Determining US Ownership

Since we know clearly by now, a US citizen is an individual who has a Green card or has been born in the United States of America. We know for a fact that ownership is clearly when all the rights of access and usage, legally and otherwise, could be called ownership. Now breaking this topic further, what are foreign entities? Here, all the organizations owned by US citizens or show their ownership in any way in a country apart from the United States would be Foreign entities. Now, this was a vague elaboration but to go deeper, we must read ahead.

To understand what a foreign entity is, we must take a trip down the road to the CFC.
A Controlled Foreign Corporation could be termed a CFC. How can we leave our IRS behind when this could be a source of income for US citizens? Hence, the Controlled Foreign Corporations Tax Laws are scrutinized and are always under surveillance by the Internal Revenue Service.

However, how can we term an organization is termed as a CFC? A foreign corporation becomes a CFC when either, A. More than 50 percent of the voting power of the corporation is in the hands of a US shareholder, B. More than 50 percent of the value of the corporation is owned by a US shareholder. To decipher a US shareholder, one can say that he is a person having or rather owning 10 percent or more voting power of that foreign corporation. There are special rules applied to certain foreign insurance companies for determining the CFC statutes. It is so because primarily there is a low US ownership threshold for the foreign insurance companies to be considered a CFC.

There is a deferral of the US tax because the income is ideally distributed in the form of dividend and then to the owners. Although this is a form of income from the tax, a deferral is faced. Thus, to discourage this process of deferral, there are special reporting requirements laid down for the US taxpayers with the CFCs’.  This special reporting format is originally known as Subpart F.

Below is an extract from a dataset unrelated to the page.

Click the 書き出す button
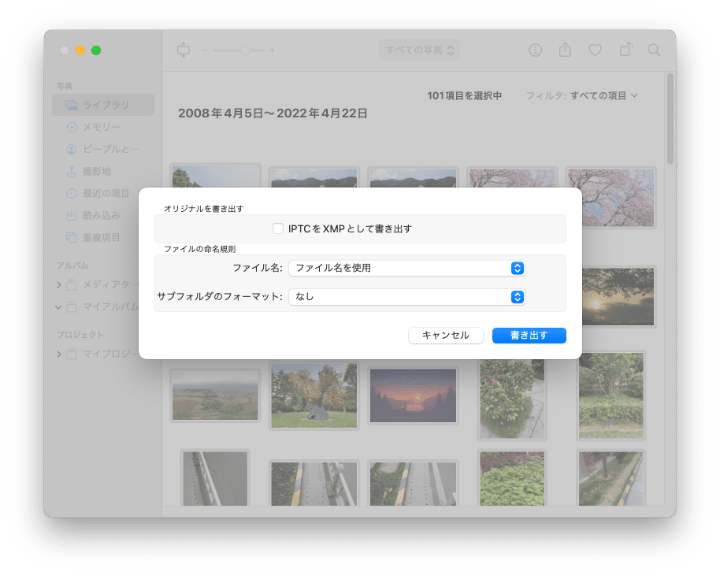Viewport: 720px width, 575px height. pos(529,336)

Subpart F is a provision concerned with the income earned by foreign corporations.  They help in eliminating the deferrals of the US tax for certain incomes earned from certain categories of these foreign corporations. How this works is very interesting to know. This could also indicate that there are really sound and structured ways of attaining tax from individuals. It operates such that the rules apply on the US shareholders of the CFC where irrespective of the fact that he/she has received its share is chargeable. They are obligated to pay their tax for the proportionate amount received for the income received in the share of certain categories of the CFC’s current earnings. The US shareholder is asked to report exactly about this income received from the CFC’s share of earning as a part of the Subpart F compliance, even when the CFC has or has not made their distribution to the US shareholders.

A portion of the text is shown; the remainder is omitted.